Posted on: Tuesday, May 7, 2002

EDITORIAL
Measure on disabled parking should get ax

One of the more poorly considered bills to come out of the 2002 Legislature is a proposal to drastically chop back the minimum fine for illegally parking in stalls reserved for disabled drivers.

Gov. Ben Cayetano has indicated he is considering vetoing the measure. He should, and lawmakers should take another look at the logic they used to pass this piece of legislation.

Rep. Joe Souki said part of the thinking was to give the judge greater discretion in assessing fines for these infractions. Today, the minimum fine is $250, while the maximum goes up to $500. The bill would change the minimum to $100.

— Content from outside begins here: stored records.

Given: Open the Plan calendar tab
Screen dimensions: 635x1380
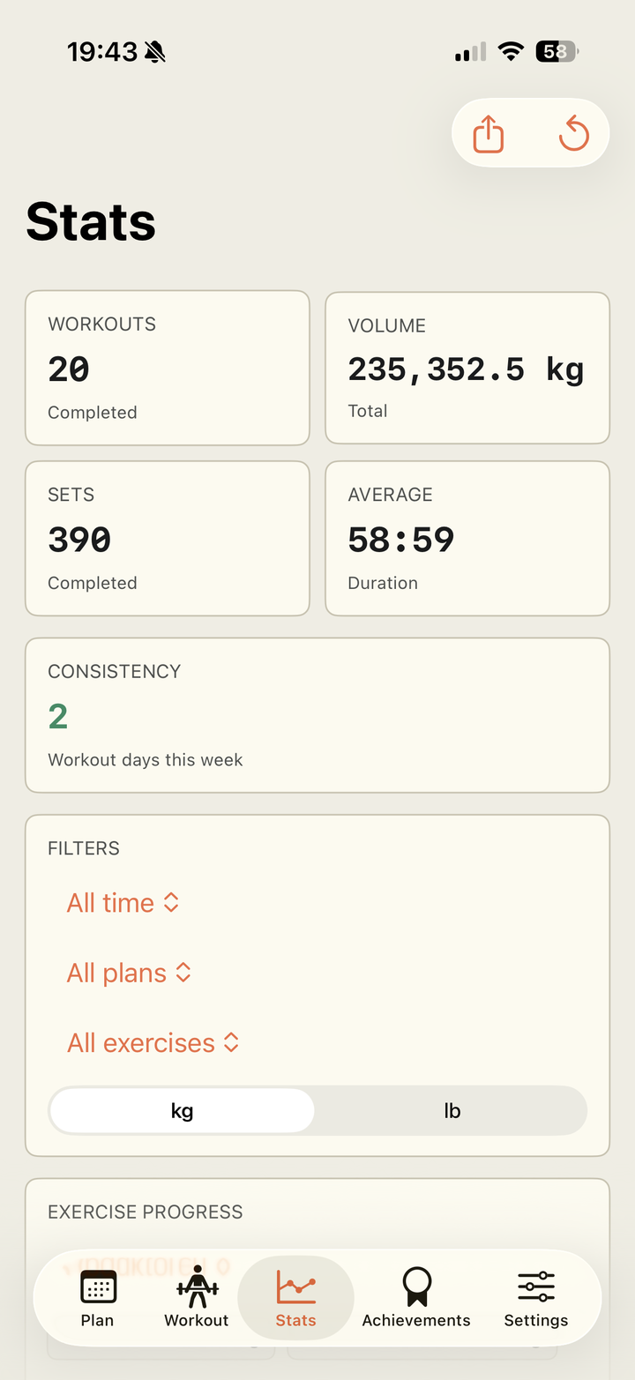Looking at the screenshot, I should coord(98,1299).
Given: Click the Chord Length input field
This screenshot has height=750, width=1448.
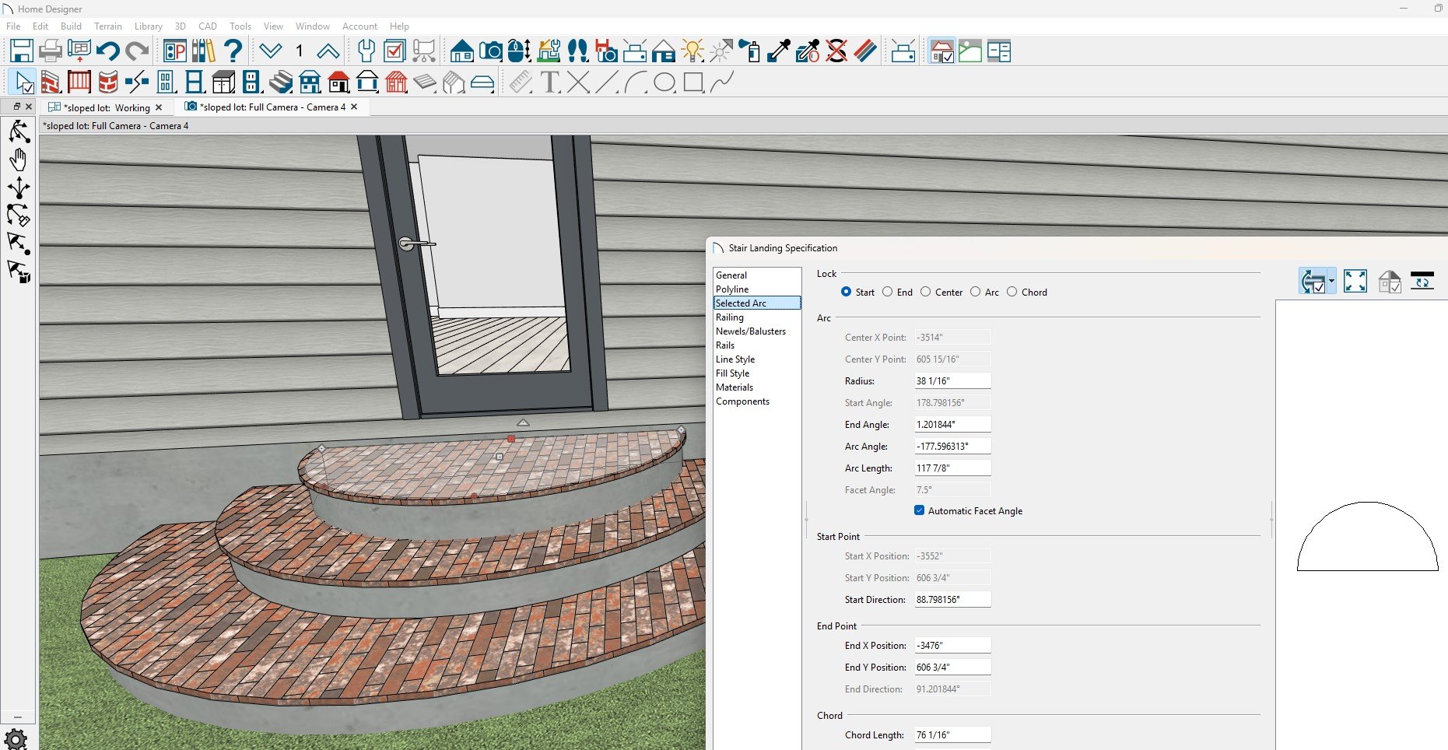Looking at the screenshot, I should coord(952,735).
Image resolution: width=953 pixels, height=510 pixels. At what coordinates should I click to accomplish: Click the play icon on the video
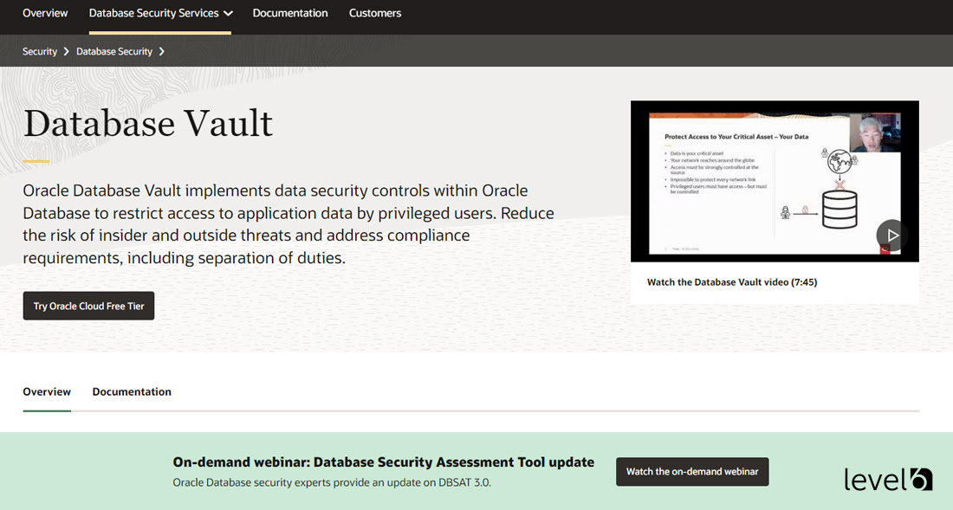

We're all in favor of judicial discretion, but this proposal sends the wrong signal to those who would rather callously use parking reserved for drivers with handicaps.

If an honest mistake were made (say the markings were somehow obscured), then the judge has the discretion to dismiss the ticket altogether.

But a stiff fine is absolutely necessary to send home the message that use of handicapped stalls by those with no need is more than an ordinary parking violation. It is a direct affront to people who have a tough enough time as it is getting around in an environment that has been built largely without the disabled in mind.

Police officials say the $250 fine is an effective attention-getter. Most drivers who get one of those tickets are unlikely to use one of those reserved stalls again.

While a veto would lose some changes to the law that had been sought by the disabled community, on balance it makes sense. Those changes can be made next year.